Parmi les contestataires, SALAH BELGASMI, gérant de Alpha Ambulance à Lyon. "On a lancé le mouvement national à Lyon on est venus soutenir, avec une quinzaine de Lyonnais, nos amis marseillais. On sera à Nice en fin de semaine puis à Paris, explique ce dernier. D'un côté, on s'étonne d'une hausse du coût du transport, de l'autre, on veut de l'ambulatoire. Soyons réalistes, les malades ne peuvent être transportés en tapis volant quand même !"Reçue dans un premier temps par Ahmed El Bahri, directeur de l'organisation des soins de l'Agence Régionale de Santé (Ars) Paca, la délégation lui a fait part de son inquiétude.

Une heure et demie de discussion qui n'a pas rassuré les ambulanciers. Je suis un peu dépité, lâchait JAMEL BOUBEIRA. Des promesses, toujours des promesses. On n'est même pas capable de nous promettre de mettre en place un comité de pilotage mensuel au niveau de la région avec tous les acteurs concernés. "

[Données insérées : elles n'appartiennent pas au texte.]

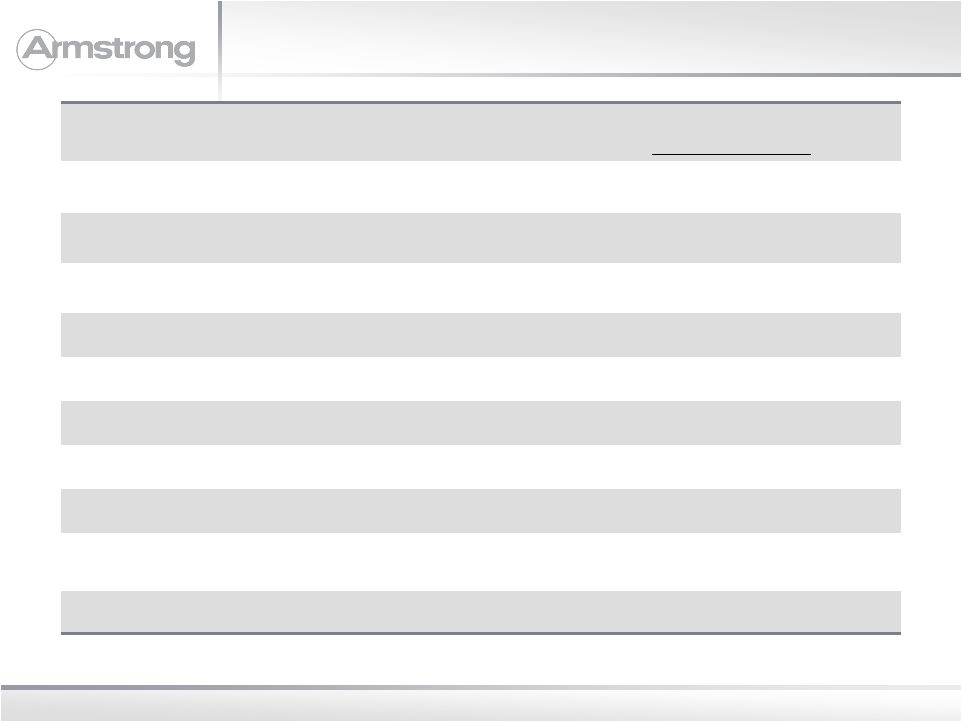Select the circled A emblem in logo

pyautogui.click(x=37, y=50)
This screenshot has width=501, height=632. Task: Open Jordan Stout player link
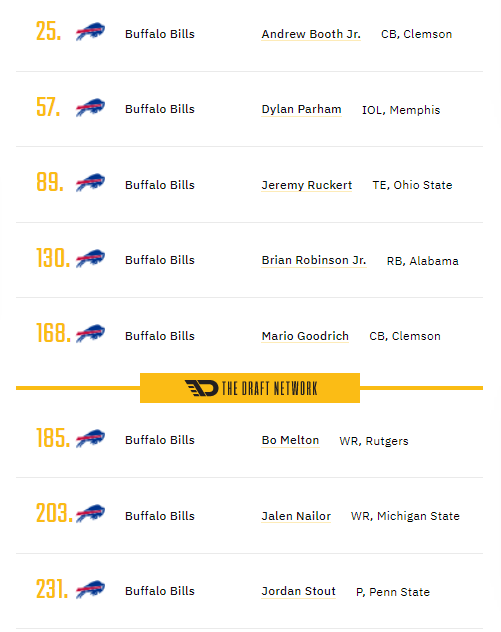[298, 591]
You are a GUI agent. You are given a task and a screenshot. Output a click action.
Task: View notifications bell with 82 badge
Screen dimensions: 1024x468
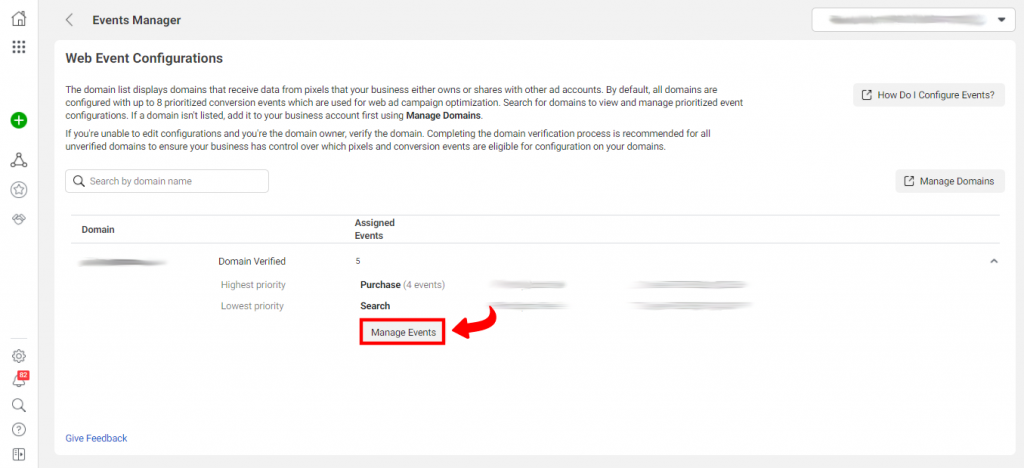coord(18,381)
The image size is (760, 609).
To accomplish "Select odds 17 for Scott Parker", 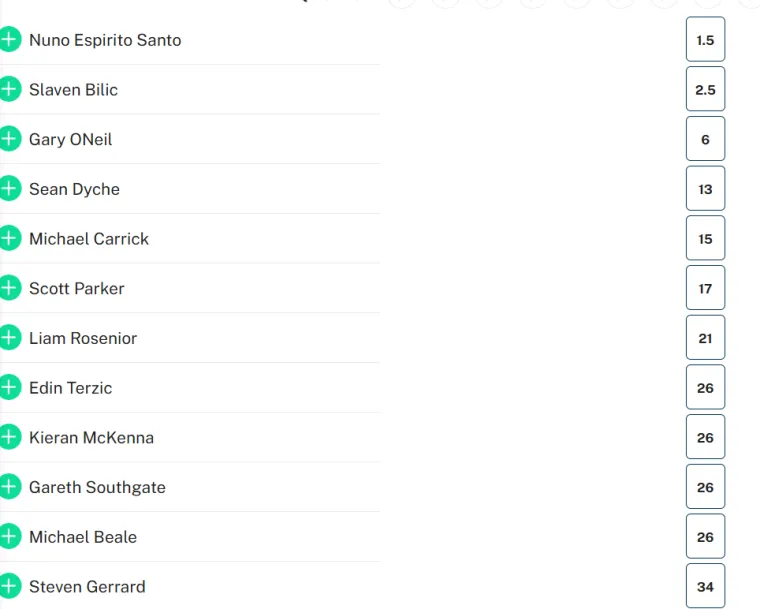I will (x=705, y=288).
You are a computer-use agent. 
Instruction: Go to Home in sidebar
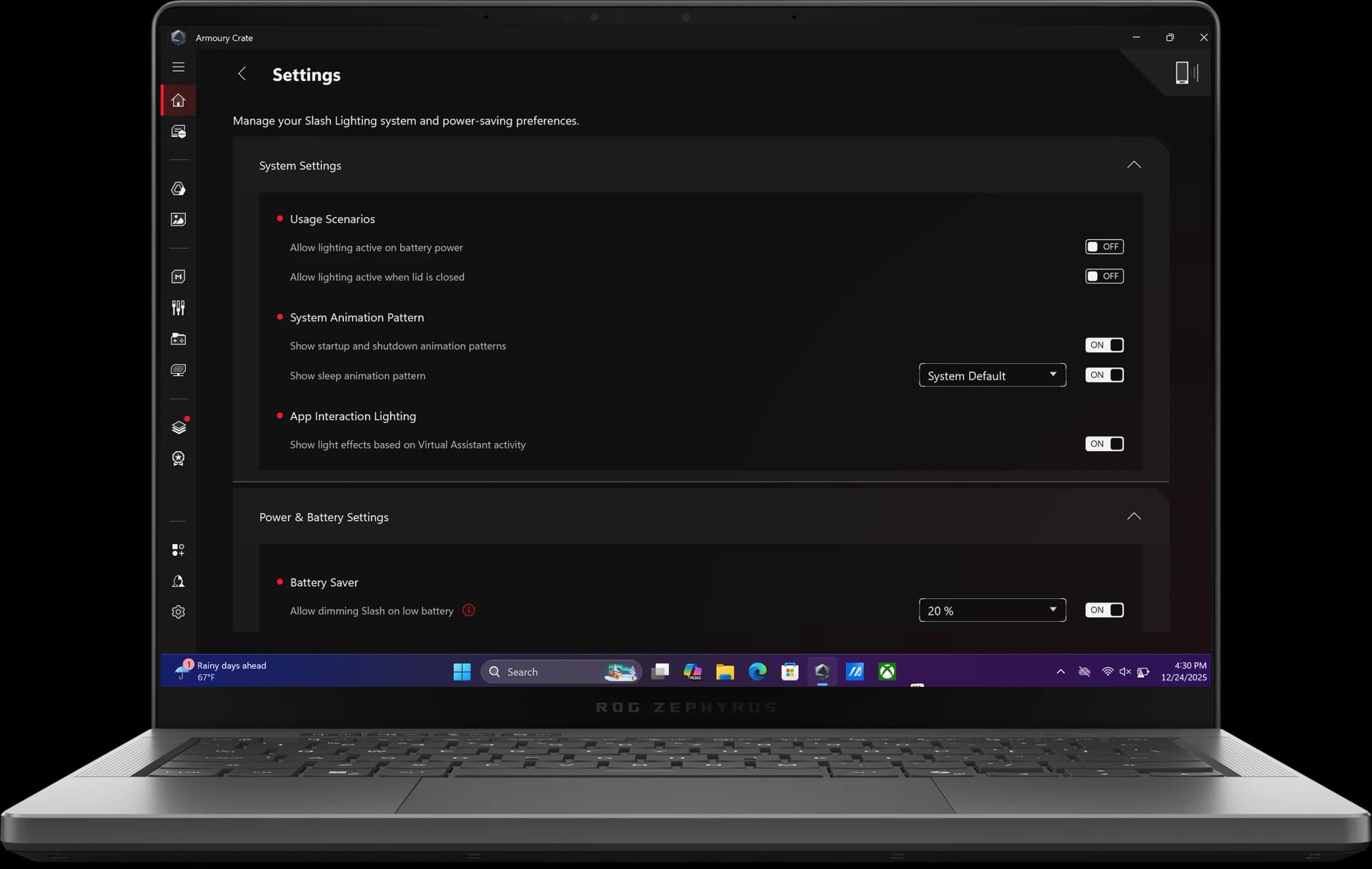point(178,101)
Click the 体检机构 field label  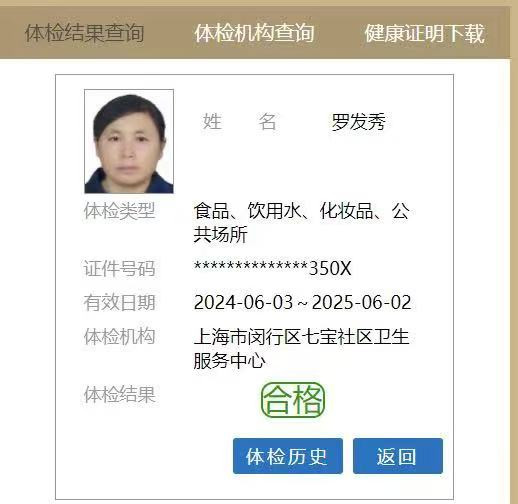point(119,336)

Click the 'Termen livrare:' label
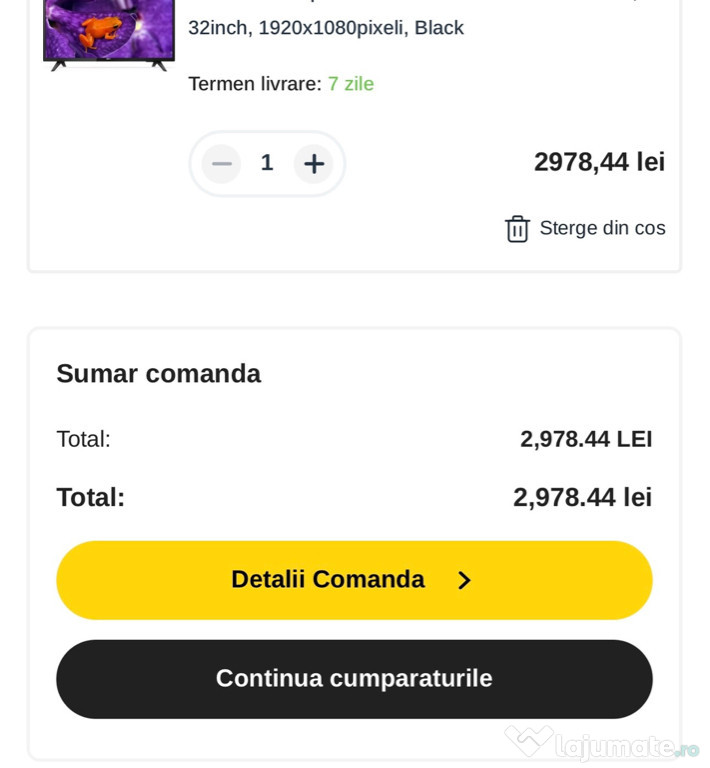[255, 84]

De son côté, l'ARS assure être attentive. "Nos leviers sont limités, mais nous avons pris l'engagement de faire remonter un certain nombre de choses au niveau ministériel pour identifier les éventuels ajustements nécessaires dans le cadre de ce dispositif, précisait M. El Bahri. Nous avons aussi évoqué le problème de la trésorerie de l'AP-HM qui est leur sujet d'inquiétude. Là où l'Assurance Maladie remboursait dans des délais plus rapides, ce ne sera pas le cas avec certains établissements dans des situations financières difficiles. On est en train de voir quel dispositif national mettre en place pour faire en sorte que cela ne pénalise pas ces entreprises. Les établissements de santé sont autonomes dans leur gestion mais ils devront regarder les transporteurs au même titre que les fournisseurs de médicaments notamment. "

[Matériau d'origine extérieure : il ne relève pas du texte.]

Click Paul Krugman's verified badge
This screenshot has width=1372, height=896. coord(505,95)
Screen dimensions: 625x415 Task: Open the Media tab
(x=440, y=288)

À la demande de l'ARS, une réunion avec la direction générale de l'AP-HM et le collectif était même organisée hier en début d'après-midi. Un coup d'épée dans l'eau pour le collectif. Mise en cause, la direction de l'AP-HM a tenu à mettre les choses au clair : "L'AP-HM a, depuis 2017, un marché des transports sanitaires qui fait suite à un appel d'offres largement publié et diffusé. D'ici novembre, nous allons recommencer pour répondre aux mieux à l'application de l'article 80. Dans l'attente, nous avons signé un avenant au marché initial afin de se donner un temps nécessaire pour relancer le nouvel appel d'offres incluant tous les besoins de l'article 80."

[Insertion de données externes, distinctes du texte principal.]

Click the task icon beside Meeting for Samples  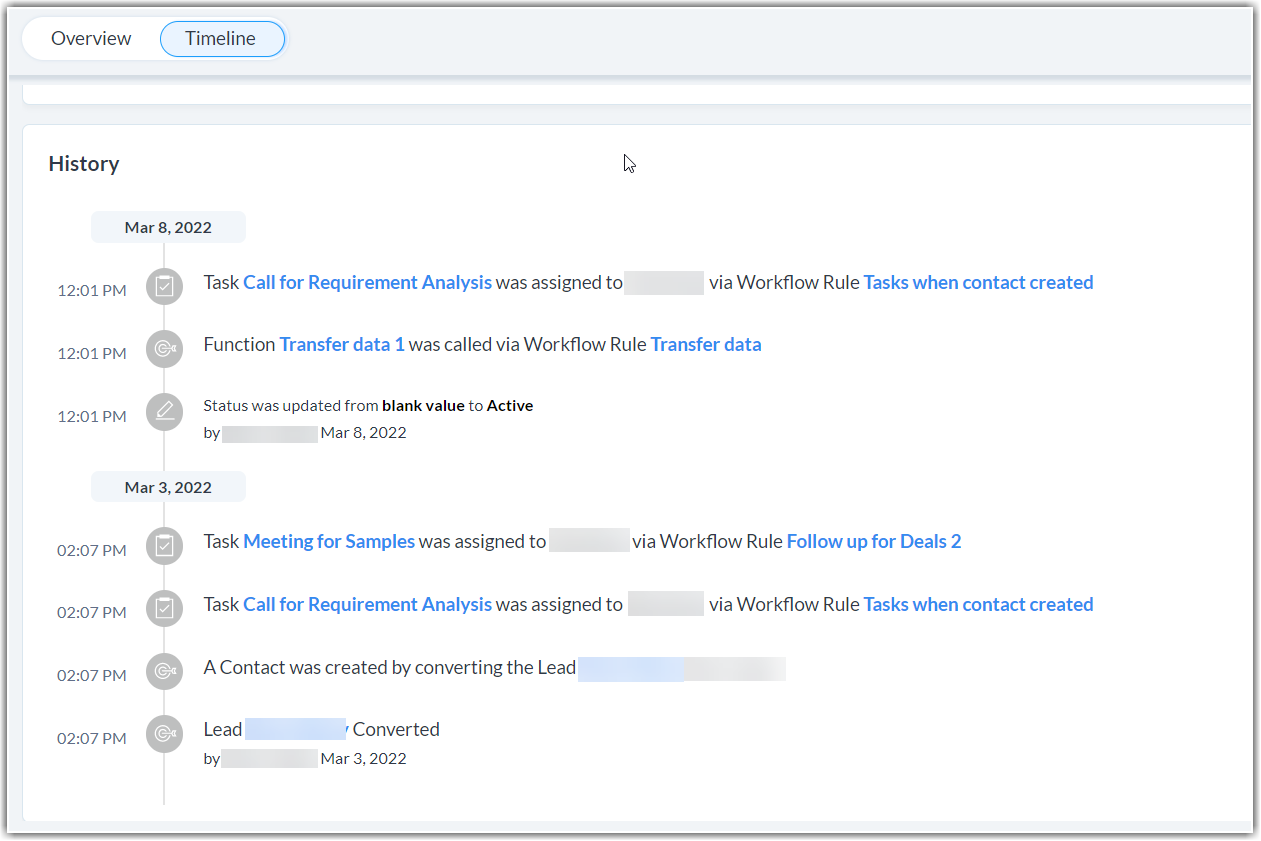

Les discussions ne semblent pas rompues pour autant puisqu'une rencontre doit se tenir demain entre les trois parties (collectif Ambulanciers, ARS et AP-HM). En attendant, hier en fin d'après-midi, les ambulanciers tenaient toujours le siège devant la Préfecture où ils ont été reçus. Hier soir, les ambulanciers maintenaient le statu quo. Affaire à suivre.

Florence COTTIN

 

L'AP-HM en état d'alerte

Dès la connaissance du mouvement, l'AP-HM avait activé une cellule de crise pour prendre toutes les mesures nécessaires pour maintenir une bonne prise en charge des patients et une bonne organisation des établissements : anticipation ou adaptation des horaires de livraisons; attention particulière aux patients qui ne pourraient pas être transférés suite à une consultation, une séance ou une hospitalisation de jour; renfort des équipes de la plateforme logistique et de la régulation des transports. Hier, la direction assurait qu'aucun problème majeur n'était venu perturber le fonctionnement des hôpitaux.

 

LE CONSEIL DE TERRITOIRE REPORTÉ

La réunion n'a finalement pas eu lieu. La séance publique du Conseil de territoire Marseille-Provence qui devait se tenir hier, à 9 h 30 au Pharo, a été purement et simplement annulée. Un peu après 10h00, le quorum n'ayant toujours pas été atteint -des élus ont été bloqués dans les embouteillages- le président (LR) du Conseil de territoire Jean Montagnac a finalement décidé de reporter la séance. La prochaine assemblée devrait normalement se dérouler le 13 novembre à 14 h.